By Bradley Keoun
Aug. 28 (Bloomberg) -- IndyMac Bancorp Inc., the second- biggest U.S. independent home lender, is hiring as many as 850 former employees of bankrupt American Home Mortgage Investment Corp. in a push to loan more through storefront offices.
It hired 600 workers who are expected to generate about $1 billion of new loans per quarter in 20 states, and is in discussions with up to a further 250, the Pasadena, California- based company said today in a statement. In contrast, Richmond, Virgina-based title insurer LandAmerica Financial Group Inc. said it was cutting 1,100 jobs on the expectation of falling mortgage originations.
IndyMac said it will also assume the leases on more than 90 offices where the employees worked. Last month, the lender eliminated 400 back-office processing jobs, about 4 percent of the workforce. In a July 19 posting on the company's Web site, Chief Executive Officer Michael Perry wrote that ``the mortgage market continues to be very tough.''
In today's statement, Perry said the company will have about $4 billion of cash and available credit at the end of September and that it has ``limited exposure to the current market-related liquidity issues that many other mortgage lenders are experiencing.''
Grove Nichols, a company spokesman, didn't return a call seeking comment.
Taking Advantage
This year's surge in missed U.S. loan payments slashed the profitability of home lending, forcing more than 100 mortgage companies to close, declare bankruptcy or put themselves up for sale.
LandAmerica, the third-largest title insurer by sales in the fourth quarter of 2006, has already made 300 of the 1,100 job cuts announced today, spokesman Peter Habenicht said. Separately, it cut 700 jobs in the first half of the year, he said. He didn't give an estimate of severance costs, which will be incurred in the third and fourth quarters.

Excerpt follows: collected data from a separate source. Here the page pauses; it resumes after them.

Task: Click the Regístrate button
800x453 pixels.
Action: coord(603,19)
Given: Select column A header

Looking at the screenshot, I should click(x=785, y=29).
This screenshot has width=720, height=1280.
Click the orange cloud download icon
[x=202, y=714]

IndyMac joins rivals Countrywide Financial Corp. and Merrill Lynch & Co.'s First Franklin unit in trying to benefit from the shakeout by hiring displaced workers.

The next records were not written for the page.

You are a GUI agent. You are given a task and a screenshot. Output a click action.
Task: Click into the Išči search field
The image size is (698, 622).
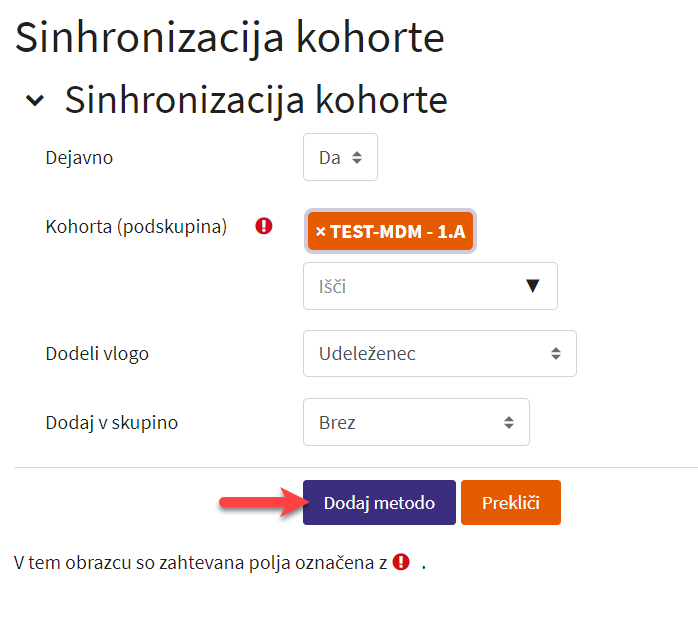[410, 286]
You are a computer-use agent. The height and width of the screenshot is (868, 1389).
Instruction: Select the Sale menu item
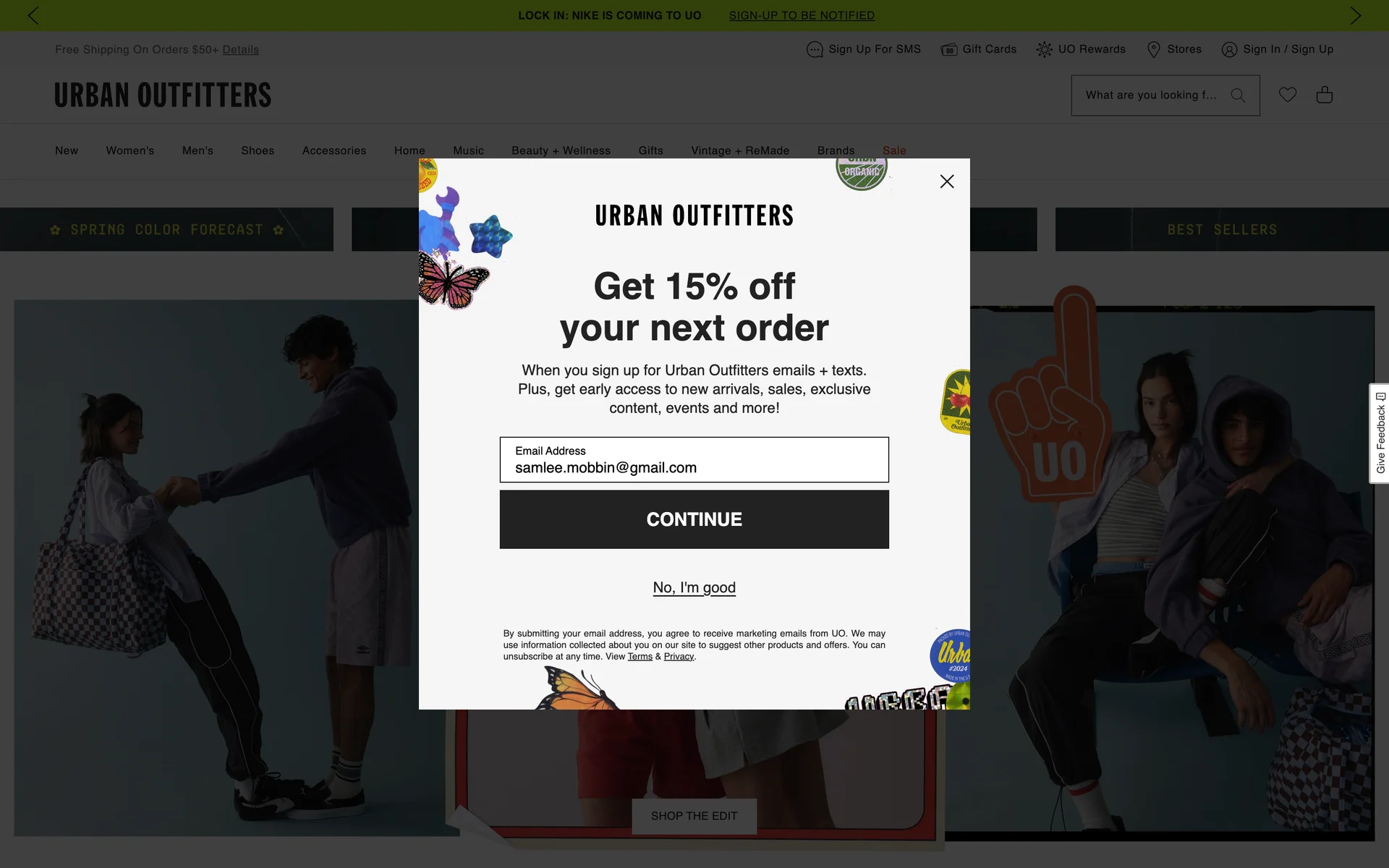pos(894,150)
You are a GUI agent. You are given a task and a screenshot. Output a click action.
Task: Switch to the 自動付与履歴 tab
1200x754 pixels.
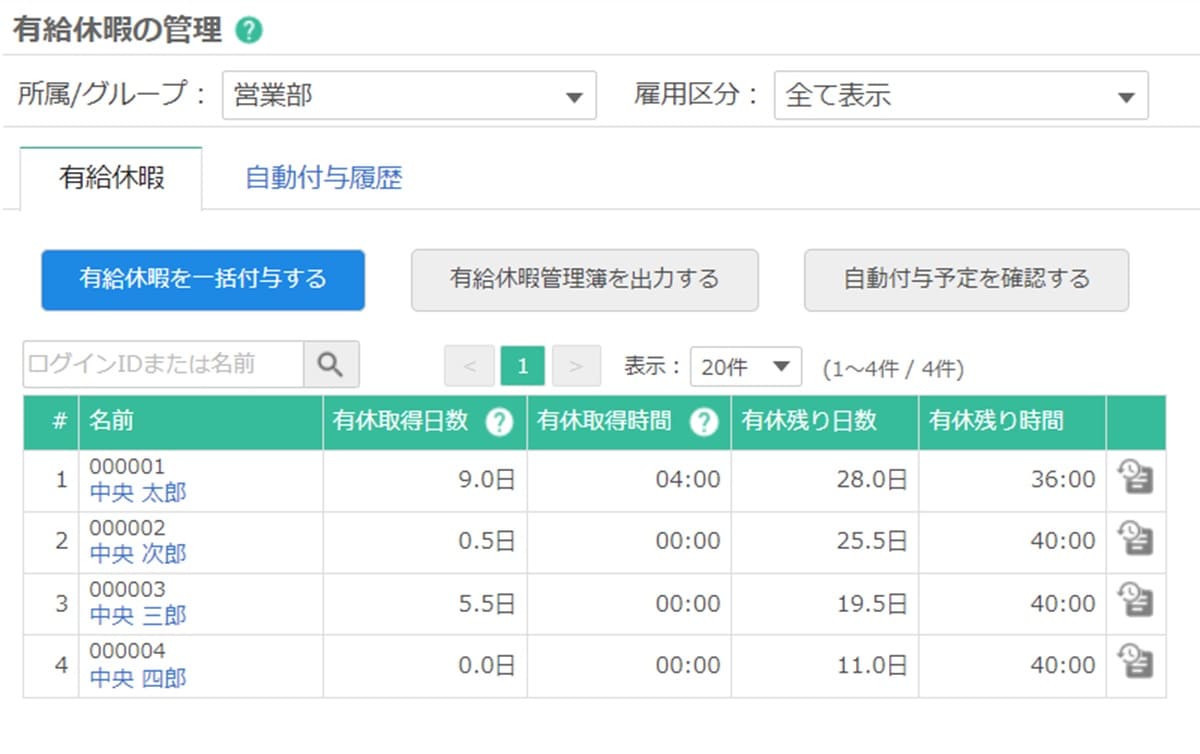(323, 179)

``It's a way to try to take advantage of the turmoil,'' said Gary Gordon, an analyst at Portales Partners in New York who rates IndyMac's shares ``hold.'' ``A year ago, they would have had to go out and independently solicit these people one by one. Here's a way to hire on a large-scale, where it can be a lot more efficient.''
The new hires include Ron Bergum and John Johnston, who had been co-CEOs for retail lending in American Home's Western region.
Loan Origination
Most of the new employees specialize in ``prime conforming'' loans, or those that adhere to the conservative underwriting standards of the government-sponsored agencies Fannie Mae and Freddie Mac, the company said.

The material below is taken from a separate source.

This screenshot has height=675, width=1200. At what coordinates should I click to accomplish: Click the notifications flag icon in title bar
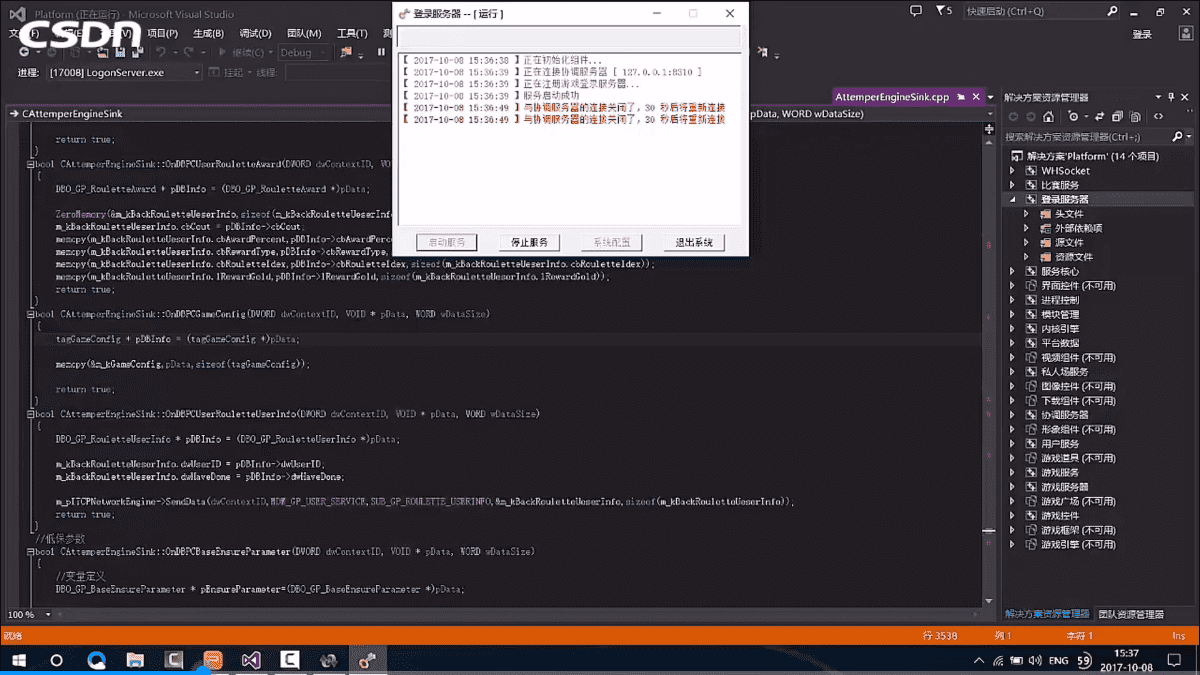click(x=916, y=11)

IndyMac announced early this month that most new loans would conform to the standards, because the market for non- conforming loans had come to a near-standstill.
Retail lending can be more profitable than issuing loans through independent mortgage brokers, who must be paid commissions, or buying them from smaller lenders at a markup, Gordon said.
``If you have the relationship with the customer you tend to earn more money on originating the loan, as opposed to just buying it from a broker,'' Gordon said. ``It's not zero risk, because if the market stays weak for an extended period of time, that overhead does become a burden.''
More Purchases
In the second quarter, IndyMac completed its purchase of the retail lending division of New York Mortgage Co., which had about 440 full-time employees in 10 states in the northeastern U.S. IndyMac said today it's also buying certain assets of Barrington Capital in Newport Beach, California, which will add 90 more retail loan officers in six branches in California and Nevada.
IndyMac said its retail-lending division will now have 1,466 employees in more than 134 branches, compared with 126 employees in nine branches before the acquisitions.
IndyMac shares fell 76 cents, or 3.2 percent, to $22.89 in New York Stock Exchange composite trading. They're down by half this year. LandAmerica fell $1.91, or 3.5 percent, to $51.91 on the same exchange. They are down 18 percent this year.